Até hoje, algumas igrejas de cidades muito católicas, como São João Del Rey e Tiradentes, cobrem seus pisos com flores de alfazema deixando um perfume hipnótico que atrai até pagãos – como eu. Segundo a tradição, a alfazema perfuma a igreja disfarçando o cheiro ruim da falta de limpeza e afasta as traças e baratas. 
Esses dias, conversando com minha mãe sobre a reclusão imposta pelo Covid-19, recebo dela a pergunta “Até quando vai durar esta quarentena?”.Minha mãe estava completamente agoniada com as incertezas do futuro – como se futuro houvesse certeza alguma - e da extensão desta quarentena que poderia durar bem mais do que quarenta dias.
"Quando voltaremos a ter uma vida normal?"

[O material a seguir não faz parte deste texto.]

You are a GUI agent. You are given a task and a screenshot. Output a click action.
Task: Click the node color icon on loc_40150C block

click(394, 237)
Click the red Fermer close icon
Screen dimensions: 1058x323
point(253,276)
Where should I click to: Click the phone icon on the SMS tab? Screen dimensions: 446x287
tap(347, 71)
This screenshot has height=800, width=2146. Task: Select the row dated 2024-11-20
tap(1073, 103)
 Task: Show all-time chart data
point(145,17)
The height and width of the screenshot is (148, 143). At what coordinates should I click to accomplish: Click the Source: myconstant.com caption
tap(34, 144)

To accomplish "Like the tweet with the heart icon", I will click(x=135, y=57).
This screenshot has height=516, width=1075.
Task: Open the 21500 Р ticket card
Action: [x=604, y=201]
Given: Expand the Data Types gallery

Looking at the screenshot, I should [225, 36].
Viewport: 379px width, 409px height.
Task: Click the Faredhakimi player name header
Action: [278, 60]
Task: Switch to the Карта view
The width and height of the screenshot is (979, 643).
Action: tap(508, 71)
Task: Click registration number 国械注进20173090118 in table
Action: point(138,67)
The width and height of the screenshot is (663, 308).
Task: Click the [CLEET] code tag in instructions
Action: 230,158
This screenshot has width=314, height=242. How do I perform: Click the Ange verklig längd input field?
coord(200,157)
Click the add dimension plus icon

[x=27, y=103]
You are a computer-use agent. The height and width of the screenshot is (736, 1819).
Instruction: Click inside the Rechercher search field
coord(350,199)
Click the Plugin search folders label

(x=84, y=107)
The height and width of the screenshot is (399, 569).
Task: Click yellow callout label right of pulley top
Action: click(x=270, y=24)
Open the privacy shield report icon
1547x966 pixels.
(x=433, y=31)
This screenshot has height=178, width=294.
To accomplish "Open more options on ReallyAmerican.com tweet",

Em quase duas semanas de reclusão pego-me a pensar se realmente desejo voltar à vida “normal” que tinha. Enquanto empresários mostram suas garras selvagens destilando prognósticos de “5.000, 7.000 ou 12.000 velhinhos mortos”, moradores da Baixada Santista enxergam um céu azul não visto na cidade desde a década de 70. No céu de Santos ressurgiu aos olhos dos moradores, um aglomerado de estrelas Ômega Centauri, antes cobertas pelo céu marrom da polução. É para essa vida normal que queremos retornar?
É este o país que não pode parar?
João Guimarães Rosa escreveu: “A traça não pode com a alfazema.” Sejamos então as flores que combaterão o vírus da intolerância, do individualismo, e do capitalismo exacerbado e inconsequente que nos move em alta velocidade rumo ao fim do mundo.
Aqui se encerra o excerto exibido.